Hello! I’m in need of some help.
Using Stan, I’m trying to implement the simplified version of the Signal Detection Theory (SDT) mixture model described on pg. 711 of DeCarlo (2002):
P(Y \leq k \mid X) = \theta \cdot \Phi(c_k - d_A X) + (1 - \theta) \cdot \Phi(c_k)

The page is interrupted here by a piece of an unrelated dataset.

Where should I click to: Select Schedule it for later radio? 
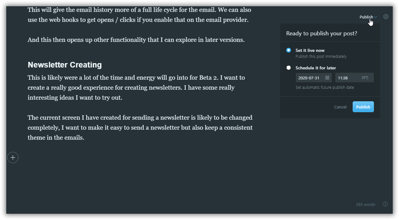pyautogui.click(x=288, y=68)
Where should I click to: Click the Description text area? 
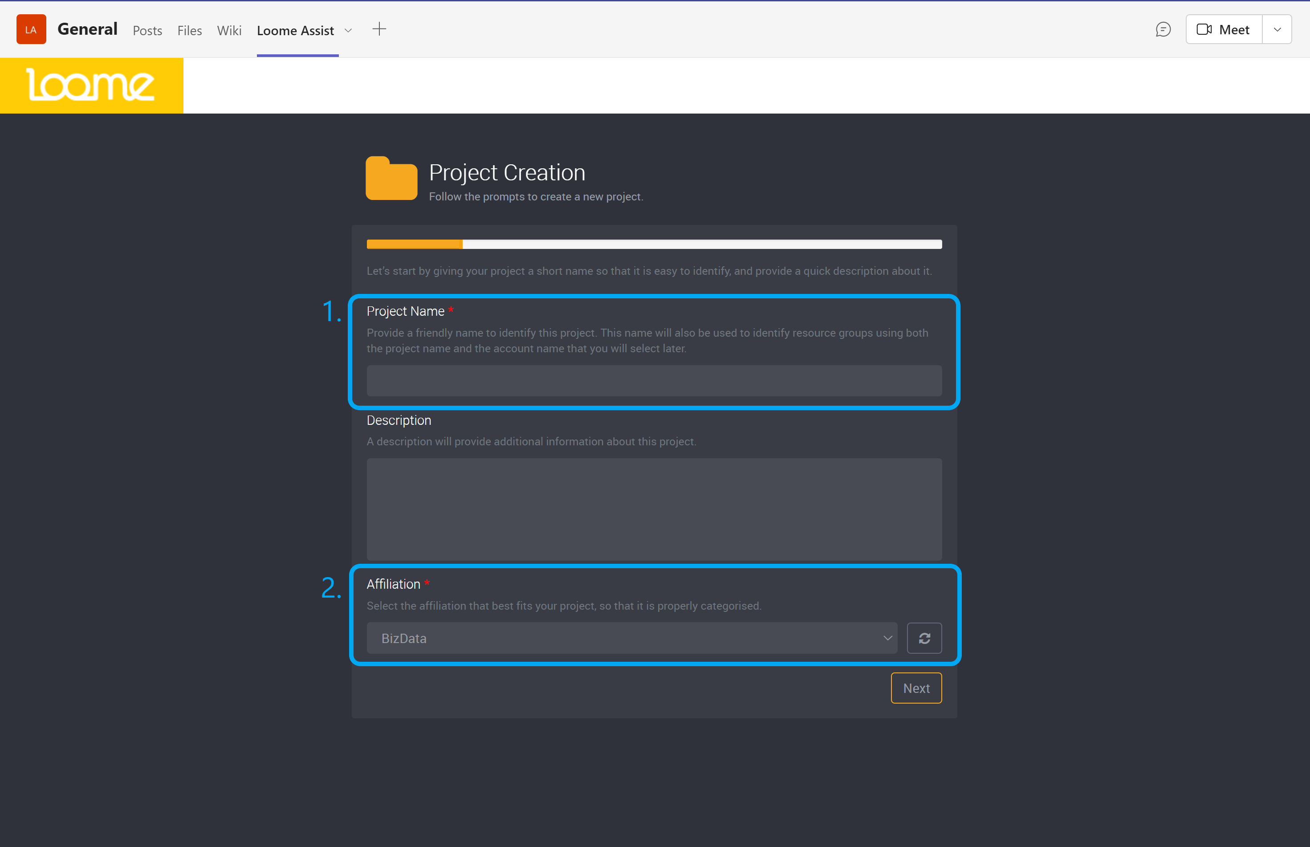pos(654,509)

Applied to recognition (confidence rating) data, this model assumes that there are two latent classes of trials for “old” items (which could be mapped to, e.g., attended trials and unattended trials) and attempts to estimate the proportion of trials in each class (theta) as well as sensitivity (d’) and thresholds (c). I started off with a non-hierarchical version of the model to try and ensure I translated the likelihood correctly. That version worked and did a good job recovering true parameter values from simulated data, so I have been incrementally adding to that model. Currently, the model has subject-level random intercepts on each of the three parameters (i.e., d’, c, and theta). Here is the version of the model I am testing:
data {
int<lower=1> N;
int<lower=1> N_subj;
array[N] int<lower=1,upper=6> Y;
array[N] int<lower=1,upper=N_subj> subj;
vector[N] stimulus;
int<lower=2> nthres;
}
parameters {
// d prime
real d;
// theta
real theta_logit;
// Thresholds
ordered[nthres] mu_c;
vector[N_subj] d_subj_z;
vector[N_subj] theta_subj_z;
array[N_subj] vector[nthres] c_z;
real<lower=0> sigma_d;
real<lower=0> sigma_theta;
vector<lower=0>[nthres] sigma_c;
}
transformed parameters {
vector[N_subj] d_subj = sigma_d * d_subj_z;
vector[N_subj] theta_subj = sigma_theta * theta_subj_z;
array[N_subj] ordered[nthres] c_subj;
for (s in 1:N_subj) {
c_subj[s] = mu_c + sigma_c .* c_z[s];
for (k in 2:nthres) {
// to prevent thresholds from collapsing
c_subj[s, k] = fmax(c_subj[s, k], c_subj[s, k - 1] + 0.01);
}
}
}
model {
d ~ normal(1, 1);
theta_logit ~ normal(0, 1);
mu_c ~ normal(0, 1.5);
sigma_d ~ normal(0, 0.5);
sigma_theta ~ normal(0, 0.5);
sigma_c ~ normal(0, 0.5);
d_subj_z ~ std_normal();
theta_subj_z ~ std_normal();
for (s in 1:N_subj) {
c_z[s] ~ std_normal();
}
for (n in 1:N) {
int s = subj[n];
real theta = inv_logit(theta_logit + theta_subj[s]);
real curr_d = d + d_subj[s];
target += log_mix(
theta,
ordered_probit_lpmf(Y[n] | stimulus[n] * curr_d, c_subj[s]),
ordered_probit_lpmf(Y[n] | 0, c_subj[s])
);
}
}
This version of the model only sort of works. The model runs, does not diverge, and even still does a good job with parameter recovery - except for sigma_theta. This parameter seems to be very poorly identified - the estimates are pretty far off of simulated true values, the CIs are incredibly wide, ESS and RHats are abysmal, etc. Of course, the individual-level theta_subj parameters are similarly poorly identified, too. Additionally, including this parameter in the model seems to hinder sampling efficiency and recovery of the other parameters. The model works fairly well when I include my other hierarchical effects but exclude subject-level mixing proportions. However, If I fit such a model to data simulated with subject-level variance in theta, the population level estimate of theta is very severely biased. In the real world, I think it’s reasonable to expect that mixture proportions would vary systematically at the subject level (e.g., people probably vary in how much attention they’re paying), so I don’t think this assumption could be safely ignored for real data.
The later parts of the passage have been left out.